The man who oversees the process established to compensate people who were abused at one of Canada’s Indian residential schools has put a hold on all undecided claims in which a technical argument called the “administrative split” is being used to deny a payout.
The Globe and Mail reported last week that as many as 3,000 former students who were abused at schools listed in the Indian Residential Schools Settlement Agreement involving the government, the survivors and the churches that ran the institutions have been denied compensation as a result of the legal strategy by Justice Department lawyers.
Indigenous Affairs Minister Carolyn Bennett has asked her department to conduct an “urgent” review to find out why the claims were denied. The government is not speculating about when that investigation will be complete.
Daniel Shapiro, the chief adjudicator of the Independent Assessment Process (IAP), which was created to allow former students who suffered serious physical or sexual abuse to obtain quick redress without going to court, issued a bulletin to all of his adjudicators saying they should not proceed with cases that could be affected.
“As you will read in The Globe and Mail, the minister responsible for Indigenous Affairs and Northern Affairs Canada (INAC) has made a commitment in the House of Commons to have officials conduct an urgent review of the administrative splits,” wrote Mr. Shapiro in the bulletin that was posted Thursday morning on the IAP website. “To this end, while the review is under way, Canada is requesting that any active files that engage in an administrative split be adjourned pending outcome of the review.”

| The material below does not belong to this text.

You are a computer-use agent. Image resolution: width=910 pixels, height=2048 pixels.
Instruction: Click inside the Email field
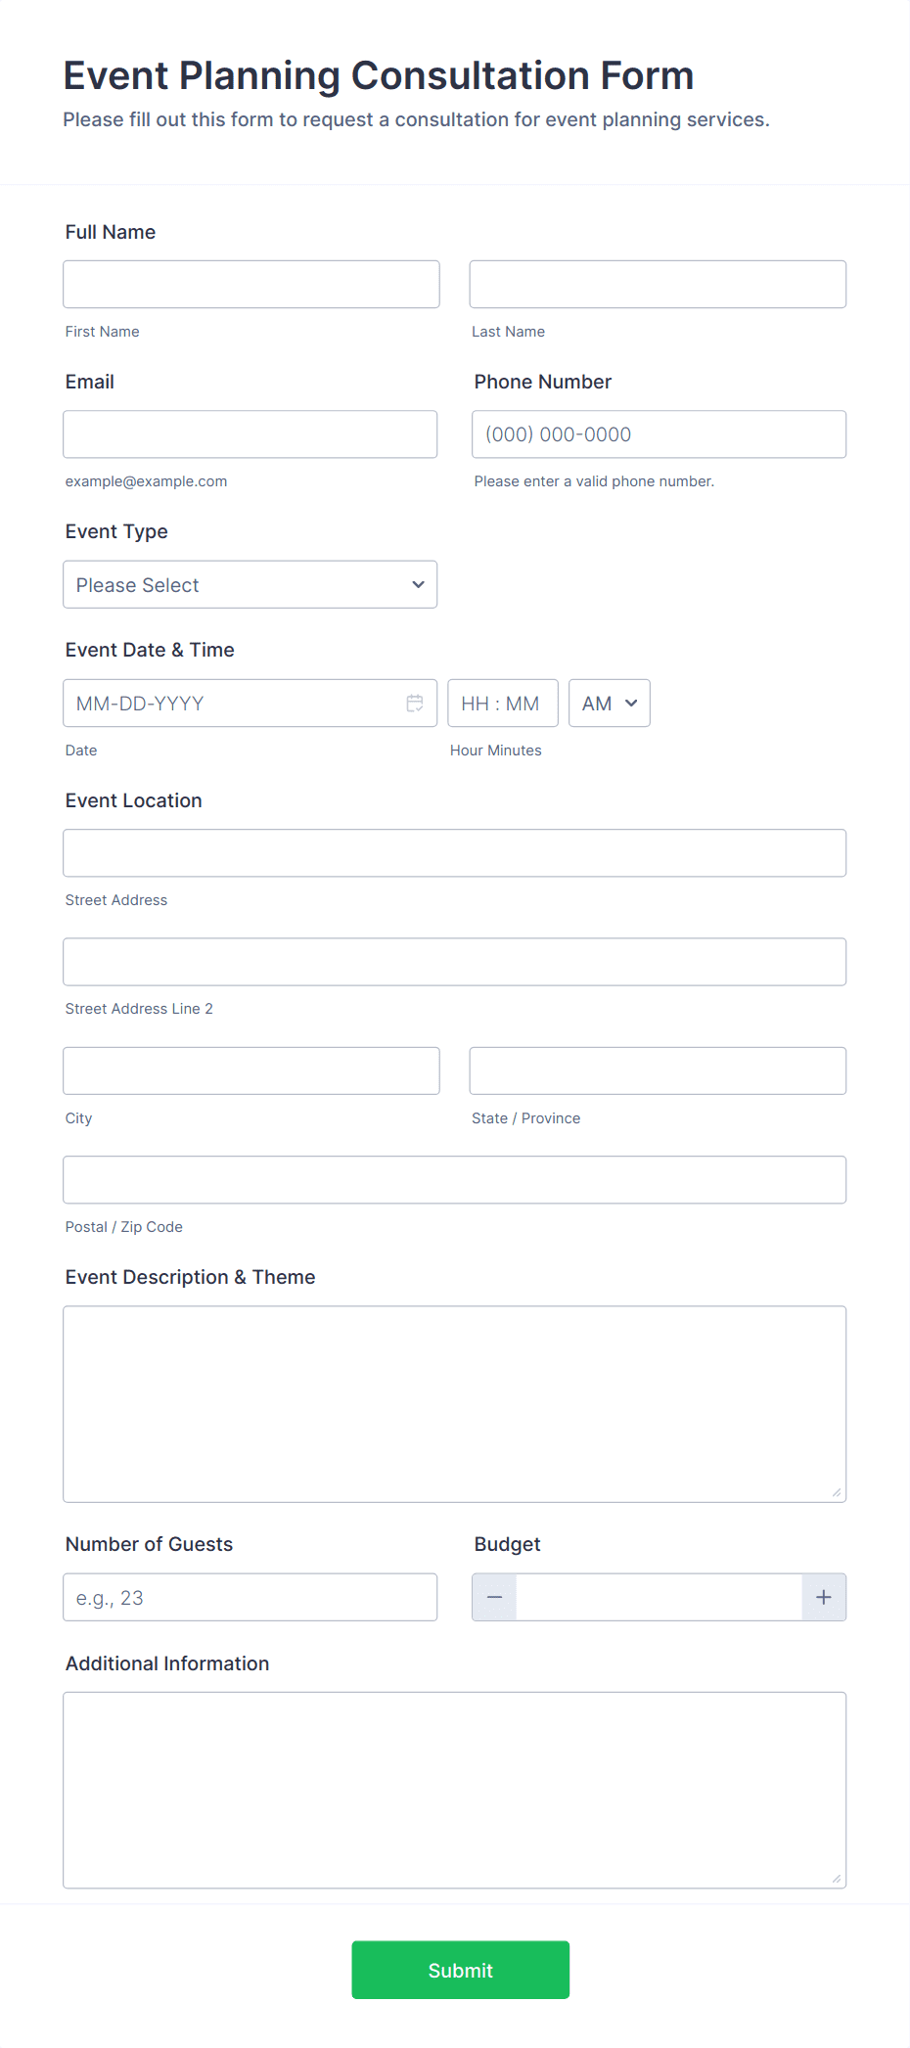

Mr. Shapiro said in an e-mail to The Globe that “the administrative-split issue is a complex legal issue” and his instruction to adjudicators to put the cases on hold was made at “at Canada’s request.”
Claimants who have questions about the administrative split and how it may affect a claim should contact their lawyer, and those who represented themselves should contact their claimant support officer, he said.

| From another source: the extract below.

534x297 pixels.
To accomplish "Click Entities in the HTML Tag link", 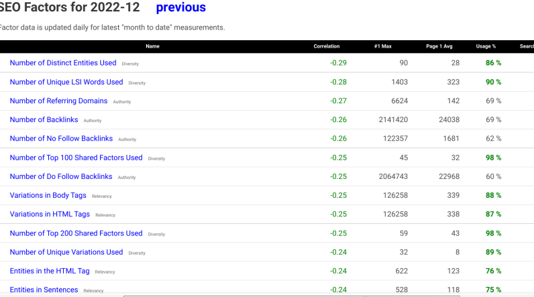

The IAP, which is expected to wrap up hearings this spring, has processed more than 37,000 claims from people who say they were abused at the schools but, as of Thursday, 4,070 claims remain outstanding. The government has spent nearly $3-billion in compensation since the process began.

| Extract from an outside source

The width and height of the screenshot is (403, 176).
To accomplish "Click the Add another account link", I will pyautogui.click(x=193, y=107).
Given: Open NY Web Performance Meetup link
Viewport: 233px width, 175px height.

In 2008, a year after the settlement agreement was implemented and hearings under the IAP began, former Conservative prime minister Stephen Harper formally apologized on behalf of Canada to survivors for the way they were treated at the schools.
Two years later, Justice Department lawyers began to argue in IAP hearings that more than 50 of the schools listed in the settlement agreement ceased to be residential schools in the 1950s and 1960s when Ottawa took over the operation of the educational facilities and left the churches responsible for only the dormitories – a move known as the administrative split. Justice lawyers successfully argued that students who were sexually or physically assaulted after that time in any place but the dormitories were not abused at a residential school and were, therefore, not entitled to payment for their suffering.
Claims that were denied were put on hold, some for several years, until one of them was put before a judge of the Alberta Court of Queen’s Bench who, in 2015, upheld the government’s position. After that ruling, Mr. Shapiro dismissed all of the cases involving the administrative split. But lawyers working on behalf of abuse survivors say the facts of the Alberta case were quite different to those in the majority of claims that were thrown out.
One of the IAP adjudicators told The Globe last week that she believes upward of 3,000 claims were dismissed as a result of the administrative split – though Mr. Shapiro earlier estimated the number to be something more than a thousand.
Bill Erasmus, the regional chief for the Northwest Territories at the Assembly of First Nations who handles issues related to residential schools for that group, said Thursday that the government had no legal authority to unilaterally change the terms of the court-approved settlement agreement by deciding what is, and what is not, a residential school.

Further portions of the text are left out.